Brand marketing in the time of coronavirus is unprecedented. A survey by the World Federation of Advertisers showed that 81% of respondents are postponing advertising campaigns due to the pandemic.

57% of companies had cut marketing budgets, while 50% had launched or are in the process of launching new advertising campaigns.

Creative concepts, like Ghost Tequila’s cocktail competitions, are keeping brands top of mind but also allow companies to give back to their community in an authentic way.

Many brands are sponsoring virtual happy hours. Writer Daniella Veras and Jackie Summers, founder of Sorel Liqueur, host a virtual happy hour every evening. Each episode is sponsored by a liquor brand and features a different bartender, who, along with the hosts, talks viewers through cocktail recipes, favorite brands and how to mitigate anxiety.

Cointreau also hosts virtual Cointreau Cocktail Hours, and recruits bartenders to host Instagram takeovers.

Gray Whale Gin is hiring up bartenders to work at their virtual bar—selected bartenders get paid $350 for their ‘shift’. The brand promotes each bartender’s creations on Instagram.

A group of Denver-based creatives, including drinks whiz Elliott Clark of @Apartment_Bartender, teamed up to create the We Create Anyway campaign—aimed at inspiring creativity in a time where storm clouds reign. The movement asks social media users to get creative: be it cocktail making, baking, painting, drawing, or any right-brained activity.

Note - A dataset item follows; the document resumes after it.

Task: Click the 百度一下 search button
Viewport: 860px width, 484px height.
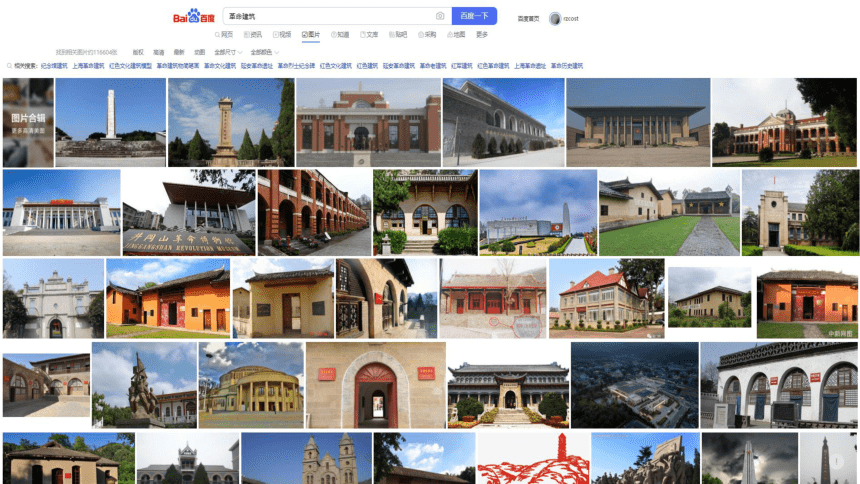Action: click(474, 16)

Two winners every week will take home a range of prizes, from $500 cash to varying brand prizes. The movement simultaneously raises funds for industry nonprofit Another Round Another Rally.
So far, William Grant & Sons,  Mixers, Levecke,

Seedlip, Celément, Beagans 1806 and Casa Mexico Tequila have jumped on board.

Also in the social media vein, Prairie Spirits is partnering with Instagrammer Brenton Mowforth (@CheerstoHappyHour) to run a contest that supports Toronto’s Patois bar, a strong pre-virus account for the brand.

Whitley Neill is also working with Mowforth. The brand is hiring bartenders to create cocktails—each recipe will be showcased on the popular drinks account, bringing attention to both the bartender and the brand.

Don Papa Rum worked with Brooklyn’s Claudia’s to create a cocktail kit the bar can sell. “Don Papa is looking to be proactive and stay hands-on with the local restaurant community, and Claudia’s is in my neighborhood,” explains Kim Meisner, US brand manager. “Plus, I’m Guatemalan and love the food there. It helped that we already have a relationship with the owners through Midnights and Dolly’s Swing & Dive, which are some of our favorite accounts.”

Through Tanteo Tequila’s “Party in Place” initiative (a partnership with New York City’s Cocktails in Motion and The Wayland), drinkers can purchase a care package (including a 750 mL bottle, artisanal margarita mixes, garnishes and Mexican street papas). They have brought aboard furloughed bartenders and barbacks to prepare the packages and deliver them. 10% of proceeds go towards the Lee Initiative, an organization providing restaurant workers with food and essential supplies.

“These are challenging times for the entire hospitality industry,” explains CEO and master blender Neil Grosscup. “A central thesis to how we run things at Tanteo is that people celebrate with great cocktails in good times and bad. With Party in Place, we are happy to give back to our community and hopefully lift some spirits while doing it.”

Other brands are helping by providing essentials. Grey Goose’s Canadian brand ambassador Stephanie Lamb used her marketing budget to send produce boxes from Mother, a bar-turned-grocery delivery service, to Toronto’s bartenders. Bacardi opened up a tab at local pizzeria: industry members simply put their pie on the tab and the booze brand picks it up.

Across the United States, Topo Chico is sponsoring varying levels of meals for bartenders. In Dallas, the sparkling water brand is working with DFW Eats to provide free high-quality meals from local restaurants to out-of-work hospitality professionals.

While campaigns like these won’t bring in huge sales, they are supporting and solidifying relationships with bartenders. On a business level, the bartenders will be the ones to put bottles up on back bars when the world starts spinning. On a personal level, the industry is a close-knit one, and brands know that bartenders act as its beating heart.